Gara-gara Wanita, 4 Pemuda Nekat Bawa Sajam: 2 Remaja di Kendari Jadi Korban

Indosultra.com, Kendari – Kisah asmara yang rumit berakhir dengan tragedi berdarah di Kota Kendari. Gara-gara diduga saling diadu domba oleh seorang wanita, empat pemuda nekat melancarkan aksi penganiayaan brutal menggunakan senjata tajam di Jalan Mayjen S. Parman, Kelurahan Kemaraya, Kecamatan Kendari Barat, pada Jumat dini hari, 19 Juni 2026.

‎Dua remaja bernama AP (18) dan AF (19) menjadi korban dalam insiden mengerikan ini. Keduanya menderita luka sabetan parang di sekujur tubuh dan harus mendapatkan penanganan medis segera.

‎Tak cukup sampai di situ, kemarahan para pelaku juga dilampiaskan ke kendaraan: satu unit sepeda motor milik korban dihancurkan hingga ringsek tak bernilai.

‎Bergerak cepat hanya selang waktu setelah laporan masuk, Tim Patroli Perintis Presisi dari Direktorat Samapta Polda Sulawesi Tenggara langsung turun ke lokasi dan berhasil mengamankan keempat terduga pelaku. Mereka yang kini ditahan adalah MA (21), KJ (19), AR (24), dan FM (20).

‎Komandan Tim Patroli, Bripka Boy Sagita, membongkar motif kelam di balik serangan yang menggemparkan warga Kemaraya ini. Menurut pengakuannya, semuanya bermula dari benang kusut hubungan asmara yang melibatkan satu wanita bernama TSY, mantan suaminya AK, serta kekasih barunya sendiri, KJ.

‎“Dari hasil pemeriksaan awal, terungkap bahwa mantan suami dan kekasih baru wanita tersebut sama-sama merasa diadu domba oleh TSY. Rasa cemburu dan curiga yang menumpuk tak lagi terbendung, hingga memuncak menjadi amarah yang meledak-ledak,” jelas Bripka Boy saat memberikan keterangan pada Sabtu, 20 Juni 2026.

‎Ketegangan yang memanas itu akhirnya meledak dalam bentrokan fisik di lapangan terbuka. Namun nahasnya, AP dan AF yang sama sekali tak terlibat dalam perselisihan asmara tersebut justru menjadi sasaran pelampiasan amarah keempat pemuda itu. Mereka diserang secara tiba-tiba dengan senjata tajam, tanpa sempat membela diri.

‎Kini, keempat pelaku tak lagi bisa berkeliling dengan bebas. Polisi telah mengamankan mereka beserta seluruh barang bukti yang ditemukan di lokasi kejadian.

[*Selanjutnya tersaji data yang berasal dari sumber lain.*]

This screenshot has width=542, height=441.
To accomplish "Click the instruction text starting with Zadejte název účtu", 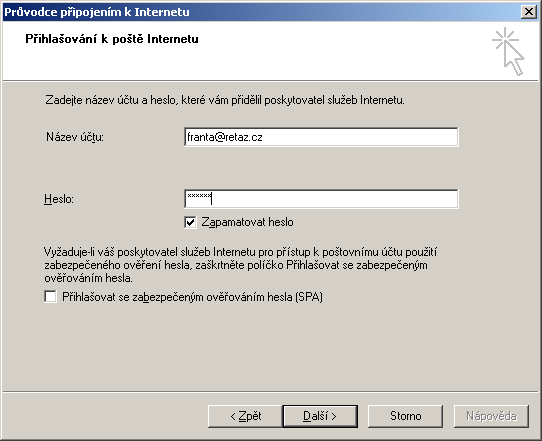I will pos(225,100).
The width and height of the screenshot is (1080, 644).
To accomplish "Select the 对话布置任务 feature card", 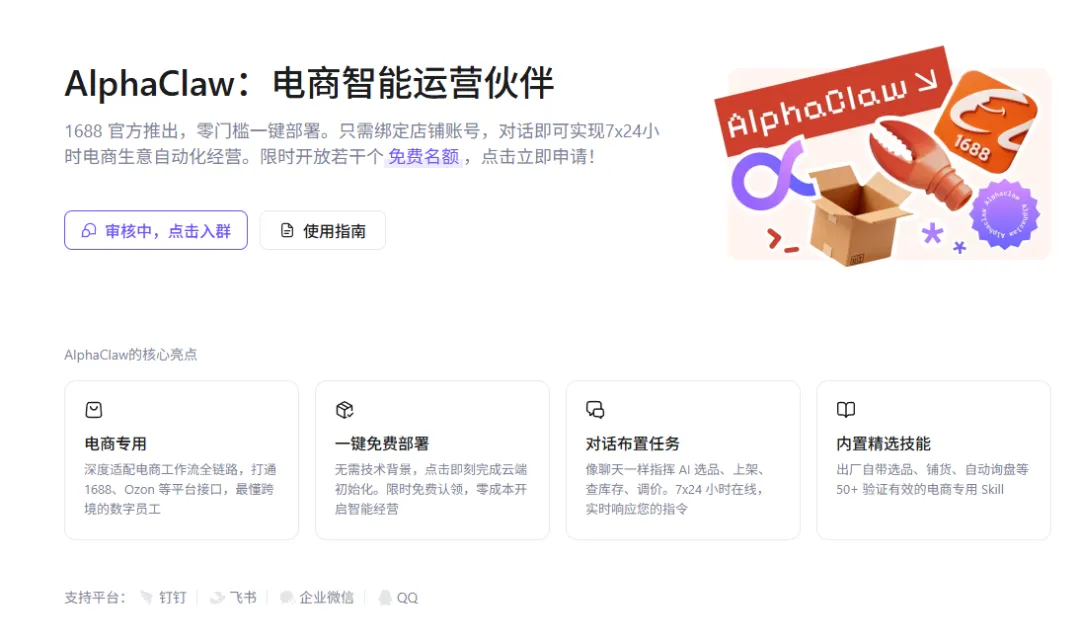I will [x=683, y=459].
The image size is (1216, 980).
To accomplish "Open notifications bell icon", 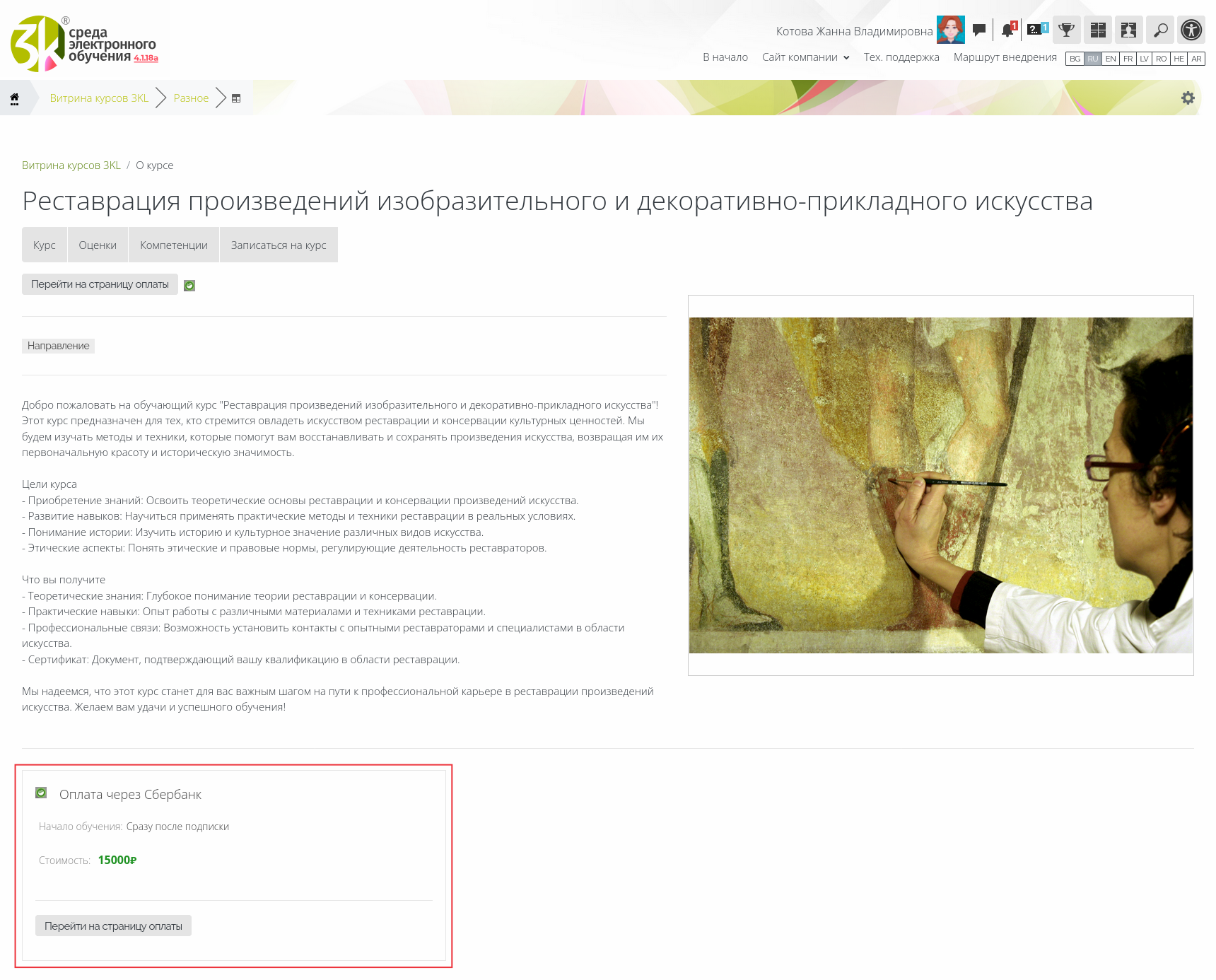I will click(x=1008, y=30).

‎Semua pihak yang terlibat, baik pelaku maupun korban, telah diserahkan ke Polresta Kendari untuk menjalani proses penyelidikan dan penyidikan lebih mendalam guna mempertanggungjawabkan setiap perbuatan yang telah dilakukan.

‎“Kami pastikan kasus ini ditangani secara transparan dan tegas. Kekerasan dan penggunaan senjata tajam tidak akan kami biarkan meresahkan masyarakat,” tegas Bripka Boy menutup keterangannya.